### Material for this exercise ###

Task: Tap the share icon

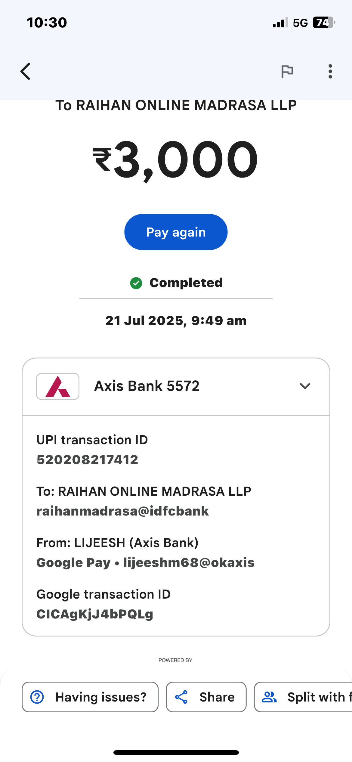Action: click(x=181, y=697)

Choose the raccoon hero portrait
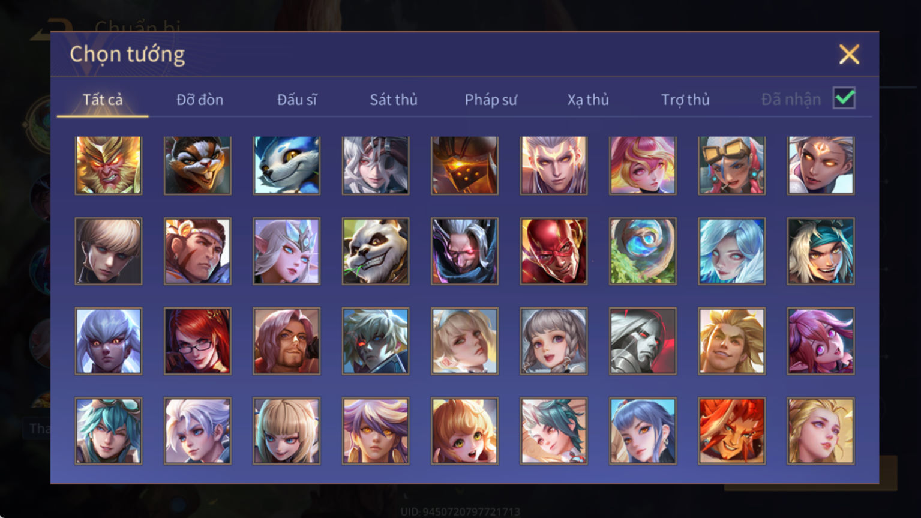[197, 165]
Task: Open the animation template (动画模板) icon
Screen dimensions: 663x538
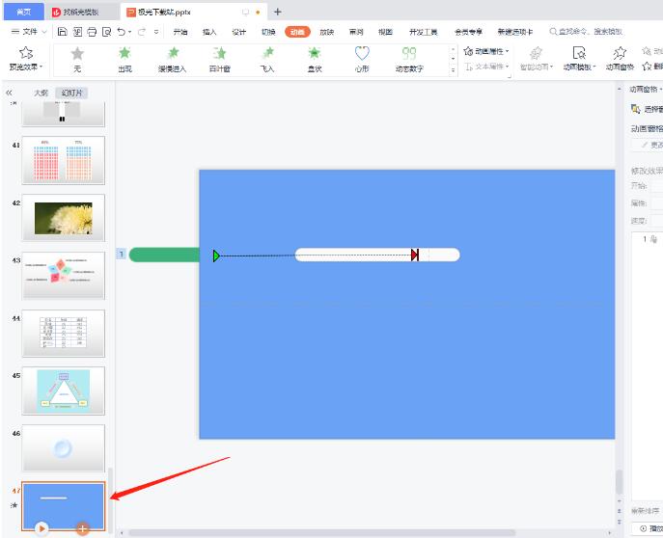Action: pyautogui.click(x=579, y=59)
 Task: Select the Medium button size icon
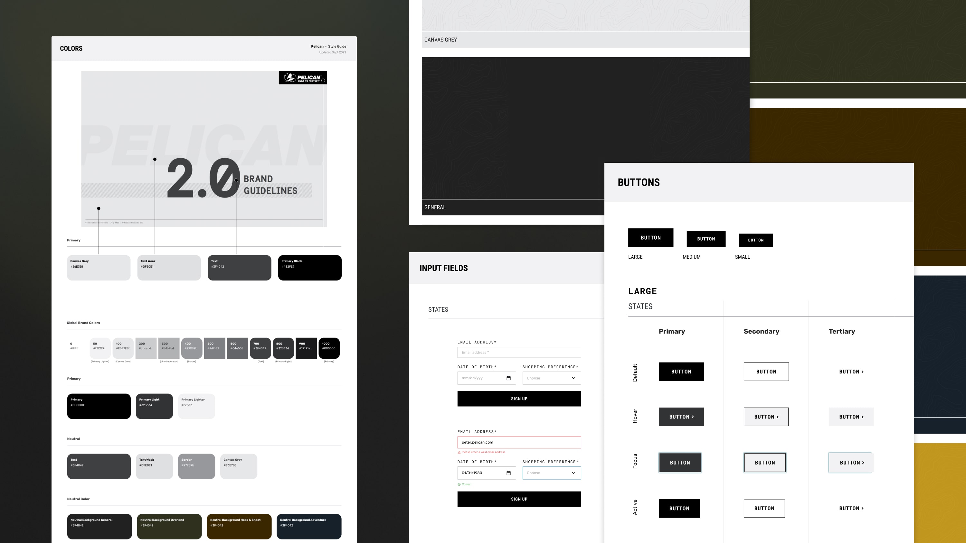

###
### Material for this exercise ###

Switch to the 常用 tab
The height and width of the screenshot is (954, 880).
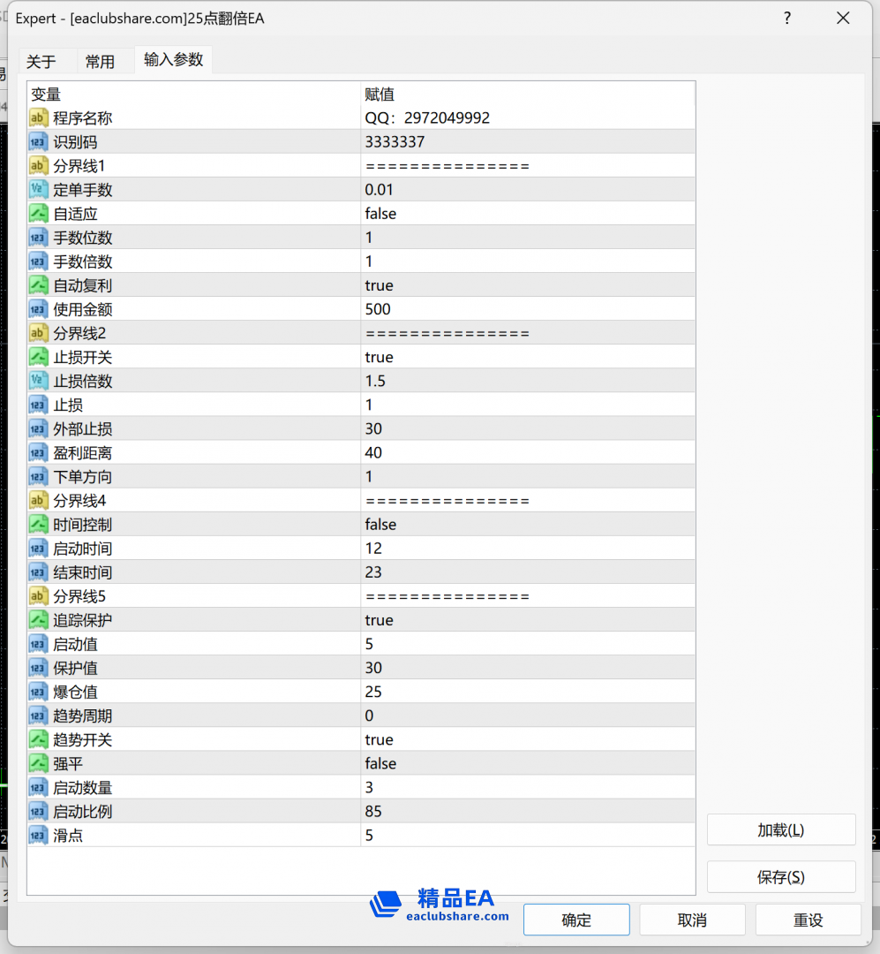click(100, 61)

###

### Problem description
Repeat, word for word, the lines of the material above from the one holding "Choose the raccoon hero portrait" through the one holding "Task: Select the Medium button size icon". Leave out pictures.

### Output for this exercise
Choose the raccoon hero portrait
[197, 165]
Task: Open the animation template (动画模板) icon
Screen dimensions: 663x538
Action: pyautogui.click(x=579, y=59)
 Task: Select the Medium button size icon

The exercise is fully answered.